SELECTED PASSAGE>
....
Over a relatively short period of time, usually about four to twelve weeks, the worker must be able to shift the focus, back and forth, between immediate external stressful exigencies ( `` precipitating stress '' ) and the key, emotionally relevant issues ( `` underlying problem '' ) which are, often in a dramatic preconscious breakthrough, reactivated by the crisis situation, and hence once again amenable to resolution.
Though there is obviously nothing new about these techniques, they do challenge the worker's skill to articulate them precisely on the spot and on the basis of quick and accurate diagnostic assessments.
Then, too, the utmost clinical flexibility is necessary in judiciously combining carefully timed family-oriented home visits, single and group office interviews, and appropriate telephone follow-up calls, if the worker is to be genuinely accessible and if the predicted unhealthy outcome is to be actually averted in accordance with the principles of preventive intervention.
In addition, in many cases, a variety of concrete social resources -- homemaker, day care, medical and financial aid -- must be reasonably available for the reality support needed to bolster the family in its individual and collective coping and integrative efforts.
....
MATERIAL SUPPLIED>
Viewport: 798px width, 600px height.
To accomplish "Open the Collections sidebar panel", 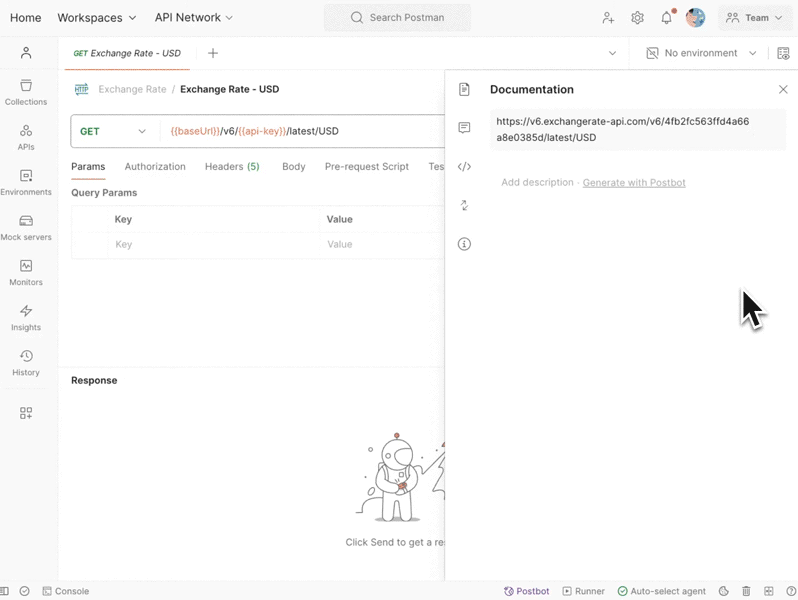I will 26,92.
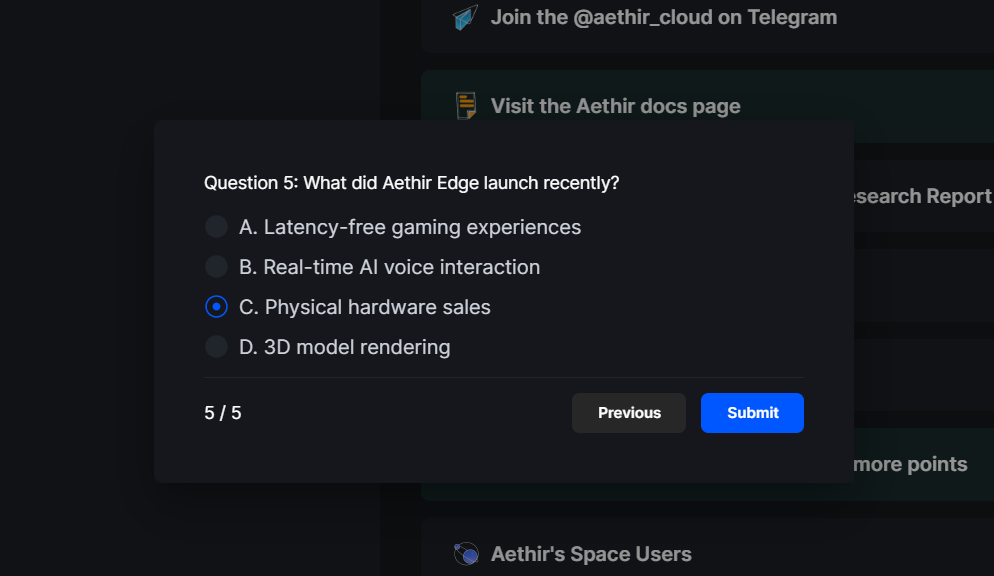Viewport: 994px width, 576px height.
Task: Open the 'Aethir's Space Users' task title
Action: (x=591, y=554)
....
EXERCISE SET>
A - Could you repeat everything in the crisis intervention passage from "Then, too, the" down to "of preventive intervention."?
B - Could you go on with the passage about crisis intervention by social workers, picking up after its last sentence?

TASK RESULTS>
A -
Then, too, the utmost clinical flexibility is necessary in judiciously combining carefully timed family-oriented home visits, single and group office interviews, and appropriate telephone follow-up calls, if the worker is to be genuinely accessible and if the predicted unhealthy outcome is to be actually averted in accordance with the principles of preventive intervention.

B -
At certain critical stages, and only for sound diagnostic reasons, it may be important to accompany family members in their use of these resources if their problem-solving behavior is to be constructive rather than defeating.
While expensive in time and involving a great deal of adaptation on the part of the worker ( in terms of his willingness to leave the sanctity of his office and enter actively into the client's life ), techniques of accompaniment were found to be of tremendous value when in the service of specific preventive objectives.
Finally, whatever the techniques used, a twin goal is common to all preventive casework service: to cushion or reduce the force of the stress impact while at the same time to encourage and support family members to mobilize and use their ego capacities.